Wallace H. Scott, Jr., Houghton Brownlee, Jr., Austin, for Tex-Star Oil & Gas Corp'n and others.

Harry S. Pollard, Austin, Lee Jones, Jr., San Antonio, for Karankawa Producing Co., and others.

Miller B. Walker, Jr., Nick C. Nichols, Charles F. Cockrell, Jr., Levert J. Able, Houston, for Woods Exploration & Producing Co. and others.

Vinson, Elkins, Weems & Searls, Raybourne Thompson and James E. Allison, Jr., Houston, with above firm Clark, Thomas, Harris, Denius & Winters, James H. Keahey, Austin, with above firm. Charles F. Heidrick and Edwin M. Cage, Dallas, for Aluminum Co. of America and others.

CULVER, Justice.

Respondents, Aluminum Company of America, Crown Central Petroleum Corporation, Carl E. Siegesmund, and Sun Oil Company, (Alcoa et al.), in this suit attack and seek to set aside the Railroad Commission's order of April 24, 1961, allocating the allowable production of oil and gas in the Appling Field in Calhoun and Jackson Counties. This order prorates the production of gas on the basis of 1/3 per well and 2/3 on the acreage assigned to the well and prorates oil on a 50% per well and 50% acreage basis. The grounds of the attack are that this order results in and permits enormous drainage to town lot and other small tract wells from under respondents' lands and that this drainage will continue unless the Commission's order is set aside. Alcoa et al. assert that they own approximately 3,700 acres of the total productive area of the Middle Kopnicky reservoir and as of June 30, 1961, had 22 wells producing therefrom; that at the same time there were 30 town lot wells with total assigned area of 25 acres; that the average per well allowable for the small tracts is 43 times the average per acre allowable for standard unit tracts in the Middle Kopnicky. These allegations are proven without substantial dispute. A number of intervenors aligned themselves with the Railroad Commission in urging that the order be upheld. The trial court adjudged that the order of the Commission was not supported by substantial evidence, was therefore null and void and enjoined its enforcement. The Court of Civil Appeals affirmed. 368 S.W.2d 818. We here reverse the judgments of the courts below and hold the Commission's order to be valid.

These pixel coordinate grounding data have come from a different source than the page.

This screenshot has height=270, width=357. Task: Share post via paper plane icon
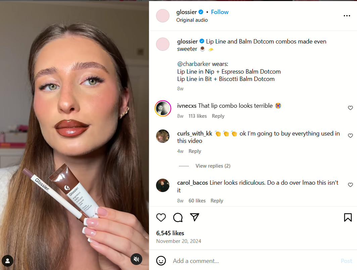195,217
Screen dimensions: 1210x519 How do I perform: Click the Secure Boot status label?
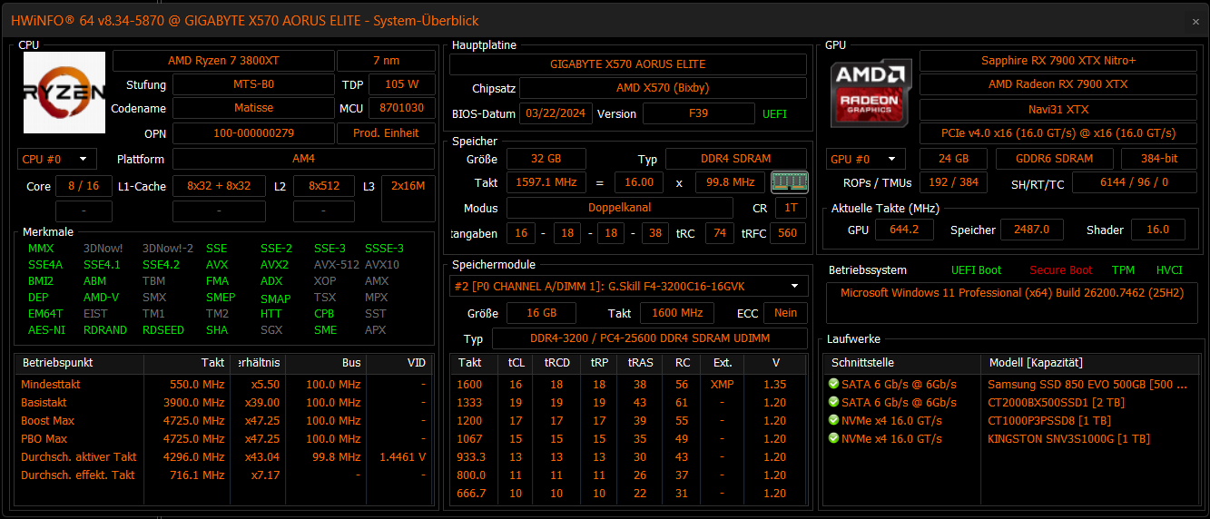1060,270
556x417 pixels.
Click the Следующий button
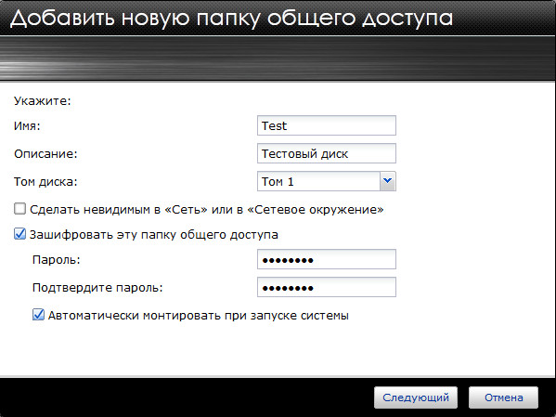tap(416, 397)
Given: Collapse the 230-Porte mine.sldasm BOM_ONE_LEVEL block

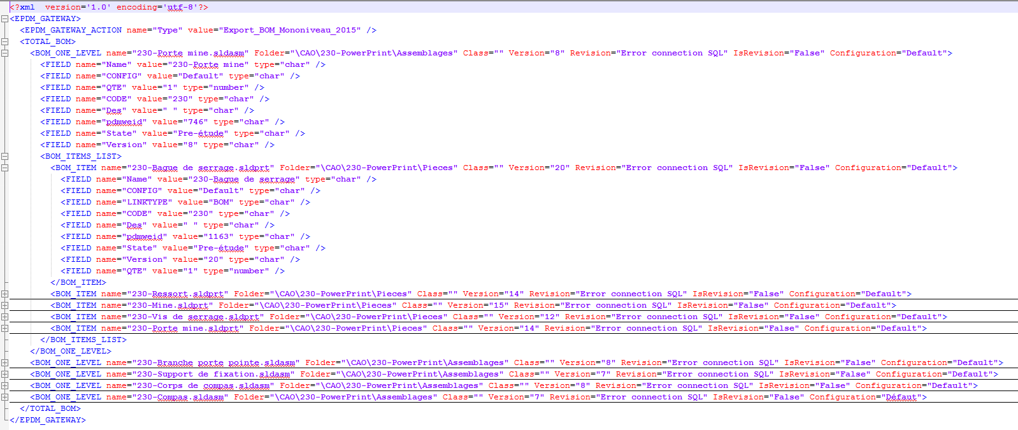Looking at the screenshot, I should tap(4, 53).
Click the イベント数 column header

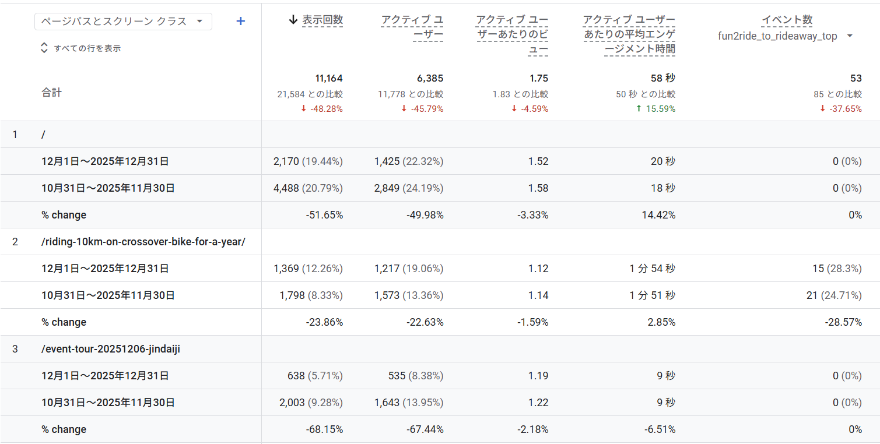click(787, 20)
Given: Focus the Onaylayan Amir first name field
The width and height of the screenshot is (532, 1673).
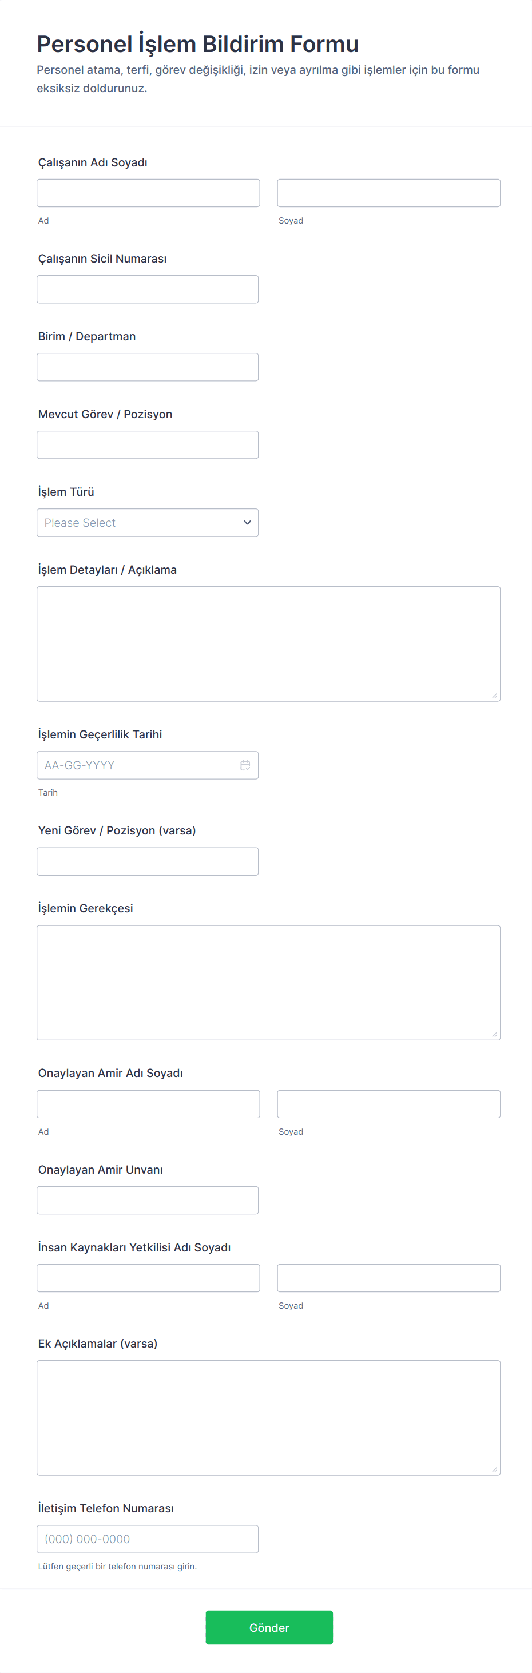Looking at the screenshot, I should coord(148,1104).
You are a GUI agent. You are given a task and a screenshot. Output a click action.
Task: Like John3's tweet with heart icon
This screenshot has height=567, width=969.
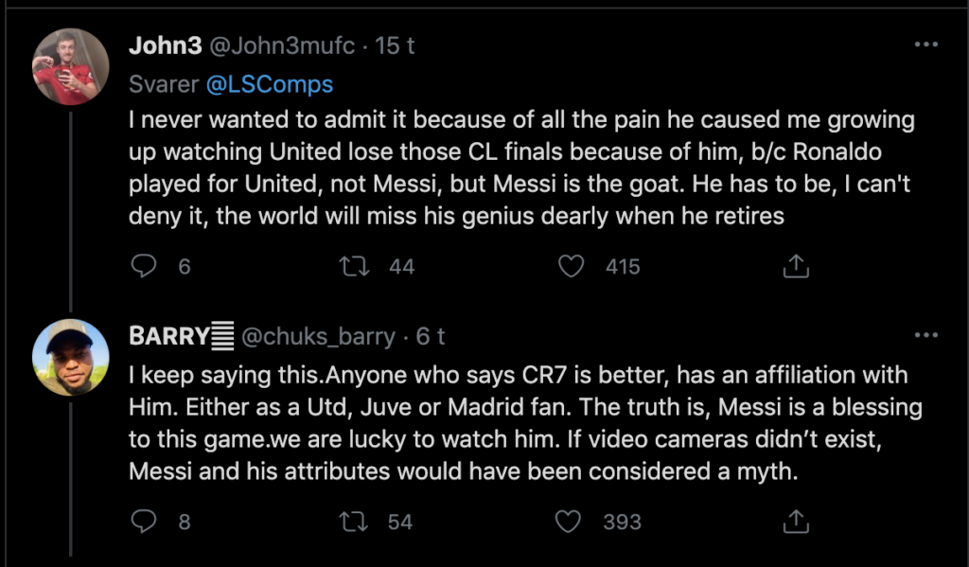pos(571,267)
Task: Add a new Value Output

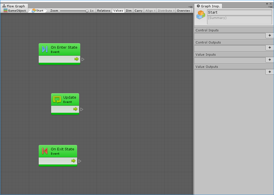Action: 269,72
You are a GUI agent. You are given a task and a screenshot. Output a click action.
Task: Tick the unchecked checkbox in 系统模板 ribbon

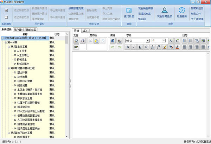point(7,17)
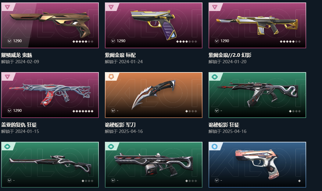Click the green tier icon on 诡秘蛇影 狂徒 card
The width and height of the screenshot is (322, 191).
[215, 77]
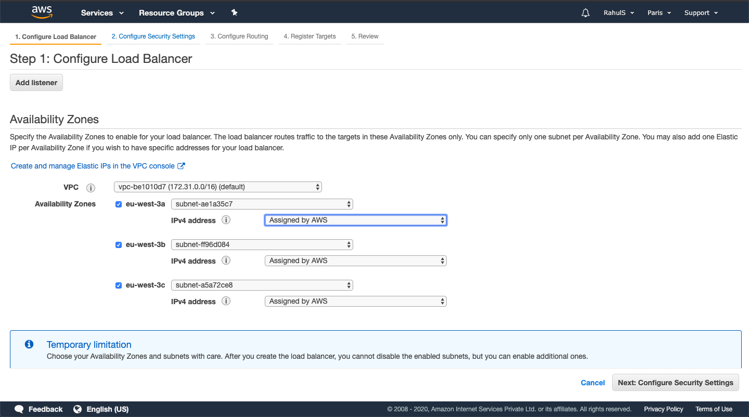Click the Add listener button
This screenshot has height=417, width=749.
click(x=36, y=82)
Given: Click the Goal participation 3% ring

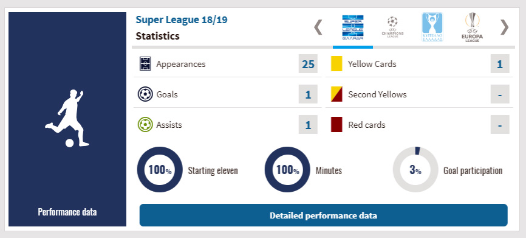Looking at the screenshot, I should (x=415, y=170).
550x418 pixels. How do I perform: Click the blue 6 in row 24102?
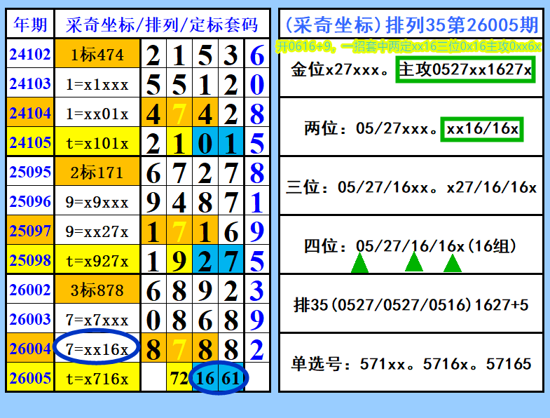pyautogui.click(x=256, y=55)
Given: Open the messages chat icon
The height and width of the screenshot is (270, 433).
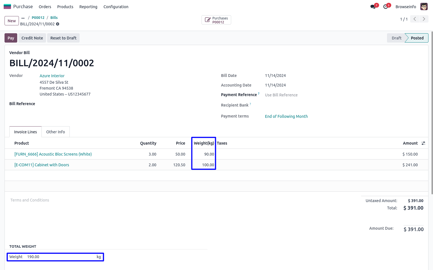Looking at the screenshot, I should (x=373, y=7).
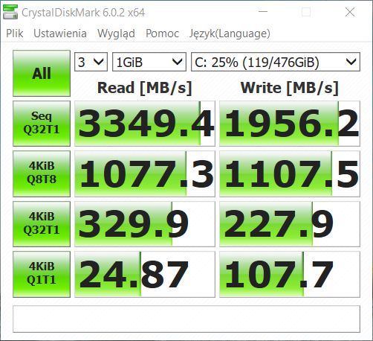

The Appling Field consists of 10 separate sands for the most part overlying one another. All of these sands produce gas and condensate with a few small oil reservoirs interspersed. The principal sand, known as the Middle Kopnicky, is the deepest producing sand and by far the thickest and most prolific reservoir. It contains 80% of the gas reserves in the entire area. The nine other sands are progressively higher and overline the producing area of the Middle Kopnicky. The discovery well in the Appling Field was completed as a gas producer in the Middle Kopnicky in 1953. In 1956 the Commission for the first time adopted for this field the gas allocation formula *601 of 1/3 per well and 2/3 per acreage. The order also provided for a 320-acre gas well spacing unit and a 40-acre oil well spacing unit. At that time several town lots or small tract wells had been drilled and were in production.

Thereafter and prior to January 19, 1960, the Commission promulgated at various times as the individual reservoirs were discovered, the same proration formula for each. No appeals were taken by Alcoa or by anyone else from any of these orders. In fact, the evidence shows that Alcoa during this period had at least once recommended that very same formula to the Commission for adoption.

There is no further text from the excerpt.